Source extract:

......

Beneficial self management activities detailed
Patients living with diabetes encounter a lot of challenges in managing their blood sugar levels. For one to manage his/her blood sugar levels, he/she must have undergone a complete medical diagnosis from a qualified medical officer so as to understand their condition. Management of type 2 diabetes involves controlling the eating habits, maintaining blood sugar levels in the required range, and lowering of other cardiovascular factors (Vijan, 2010).
Patients are encouraged to monitor their blood sugar levels especially those on multi-dose insulin (American Diabetes Association, 1997). Management of other cardiovascular factors including high cholesterol and hypertension is said to increase a patient’s life expectancy by a sizeable margin. It is also argued that intensive sugar lowering as opposed to standard sugar lowering procedures does not seem to have any adverse effect on mortality (Ripsin, Kang & Urban, 2009).
The most fundamental factors of diabetes management include getting a proper diet and enough body exercise. It is argued that a lot of exercise brings out better results good examples are resistance training and aerobics. A combination of these two brings out the most effective result. Patients are encouraged to follow diets that promote weight loss although there in no unique diet proposed (Zanuso, Jimenez, Pugliese, Corigliano and Balducci, 2010; Soneral, 2000).

......

Your objective: Please name the two kinds of exercise that the diabetes self-management text says bring the most effective result when combined. The rows after this text are not needed.

......

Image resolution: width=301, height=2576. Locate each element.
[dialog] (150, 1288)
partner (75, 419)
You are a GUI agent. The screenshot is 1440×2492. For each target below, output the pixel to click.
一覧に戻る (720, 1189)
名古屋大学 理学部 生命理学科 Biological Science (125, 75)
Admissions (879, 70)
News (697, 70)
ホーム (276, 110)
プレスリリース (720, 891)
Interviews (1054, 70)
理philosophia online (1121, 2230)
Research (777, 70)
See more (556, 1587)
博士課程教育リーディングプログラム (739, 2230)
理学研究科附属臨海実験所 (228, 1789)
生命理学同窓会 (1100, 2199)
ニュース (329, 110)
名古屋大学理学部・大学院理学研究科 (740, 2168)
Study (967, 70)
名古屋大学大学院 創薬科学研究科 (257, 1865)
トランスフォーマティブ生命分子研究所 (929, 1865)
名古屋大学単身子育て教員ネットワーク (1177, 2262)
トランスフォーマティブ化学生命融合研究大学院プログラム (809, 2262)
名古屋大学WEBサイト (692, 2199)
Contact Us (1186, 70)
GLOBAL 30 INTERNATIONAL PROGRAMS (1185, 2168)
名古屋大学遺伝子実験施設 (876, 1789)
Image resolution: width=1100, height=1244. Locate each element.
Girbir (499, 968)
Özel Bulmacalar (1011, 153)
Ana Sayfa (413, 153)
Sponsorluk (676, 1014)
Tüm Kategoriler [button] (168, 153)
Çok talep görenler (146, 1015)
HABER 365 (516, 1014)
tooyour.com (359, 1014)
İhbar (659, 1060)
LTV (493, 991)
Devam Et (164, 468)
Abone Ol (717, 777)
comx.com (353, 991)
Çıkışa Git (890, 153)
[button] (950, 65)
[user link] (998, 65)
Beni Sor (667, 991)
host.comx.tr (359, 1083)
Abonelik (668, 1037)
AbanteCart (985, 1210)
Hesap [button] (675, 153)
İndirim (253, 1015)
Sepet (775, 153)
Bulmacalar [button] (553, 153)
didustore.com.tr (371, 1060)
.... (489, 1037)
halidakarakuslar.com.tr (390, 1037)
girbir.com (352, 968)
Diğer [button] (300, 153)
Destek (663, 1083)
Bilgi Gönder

......

Response: Resistance training and aerobics.